--- Data excerpts ---

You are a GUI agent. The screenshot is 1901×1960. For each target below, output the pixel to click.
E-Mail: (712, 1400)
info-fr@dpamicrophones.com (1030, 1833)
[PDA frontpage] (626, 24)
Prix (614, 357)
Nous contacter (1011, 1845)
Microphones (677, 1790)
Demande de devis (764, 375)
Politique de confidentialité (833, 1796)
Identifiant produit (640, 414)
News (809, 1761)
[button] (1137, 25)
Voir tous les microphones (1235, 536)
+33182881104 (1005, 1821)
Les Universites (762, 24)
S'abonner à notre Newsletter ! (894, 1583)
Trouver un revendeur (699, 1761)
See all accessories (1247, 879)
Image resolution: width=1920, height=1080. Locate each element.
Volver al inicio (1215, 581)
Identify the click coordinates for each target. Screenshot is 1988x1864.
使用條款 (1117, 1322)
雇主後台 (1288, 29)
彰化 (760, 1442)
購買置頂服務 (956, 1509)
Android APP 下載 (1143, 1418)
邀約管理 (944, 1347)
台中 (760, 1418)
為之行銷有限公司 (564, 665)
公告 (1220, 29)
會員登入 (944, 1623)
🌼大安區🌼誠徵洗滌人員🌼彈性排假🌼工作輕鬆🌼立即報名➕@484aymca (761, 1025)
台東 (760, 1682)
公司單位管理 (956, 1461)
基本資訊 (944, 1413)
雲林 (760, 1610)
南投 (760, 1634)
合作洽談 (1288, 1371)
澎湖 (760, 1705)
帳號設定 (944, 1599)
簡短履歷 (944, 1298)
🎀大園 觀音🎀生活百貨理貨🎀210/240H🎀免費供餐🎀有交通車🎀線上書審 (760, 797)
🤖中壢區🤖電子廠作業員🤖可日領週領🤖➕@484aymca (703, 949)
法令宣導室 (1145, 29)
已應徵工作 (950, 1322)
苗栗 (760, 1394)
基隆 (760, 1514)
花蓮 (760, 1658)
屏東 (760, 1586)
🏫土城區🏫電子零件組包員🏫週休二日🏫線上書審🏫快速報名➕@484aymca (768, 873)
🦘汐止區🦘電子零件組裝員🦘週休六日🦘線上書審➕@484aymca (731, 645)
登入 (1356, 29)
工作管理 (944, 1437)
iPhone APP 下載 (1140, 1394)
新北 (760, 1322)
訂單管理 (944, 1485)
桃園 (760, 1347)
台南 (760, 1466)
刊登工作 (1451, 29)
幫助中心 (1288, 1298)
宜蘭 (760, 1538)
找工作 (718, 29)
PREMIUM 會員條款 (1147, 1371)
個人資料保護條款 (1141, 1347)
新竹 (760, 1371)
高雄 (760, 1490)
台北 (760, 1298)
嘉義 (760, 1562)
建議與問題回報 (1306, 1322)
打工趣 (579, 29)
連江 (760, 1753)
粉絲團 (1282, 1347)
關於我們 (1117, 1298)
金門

---

### Exercise goal
Starting at the line that contains "登入 (1356, 29)", return every line through the last one above, exactly as written.

### Solution for this task
登入 (1356, 29)
工作管理 (944, 1437)
iPhone APP 下載 (1140, 1394)
新北 (760, 1322)
訂單管理 (944, 1485)
桃園 (760, 1347)
台南 (760, 1466)
刊登工作 (1451, 29)
幫助中心 (1288, 1298)
宜蘭 (760, 1538)
找工作 (718, 29)
PREMIUM 會員條款 (1147, 1371)
個人資料保護條款 (1141, 1347)
新竹 (760, 1371)
高雄 (760, 1490)
台北 (760, 1298)
嘉義 (760, 1562)
建議與問題回報 (1306, 1322)
打工趣 (579, 29)
連江 (760, 1753)
粉絲團 (1282, 1347)
關於我們 (1117, 1298)
金門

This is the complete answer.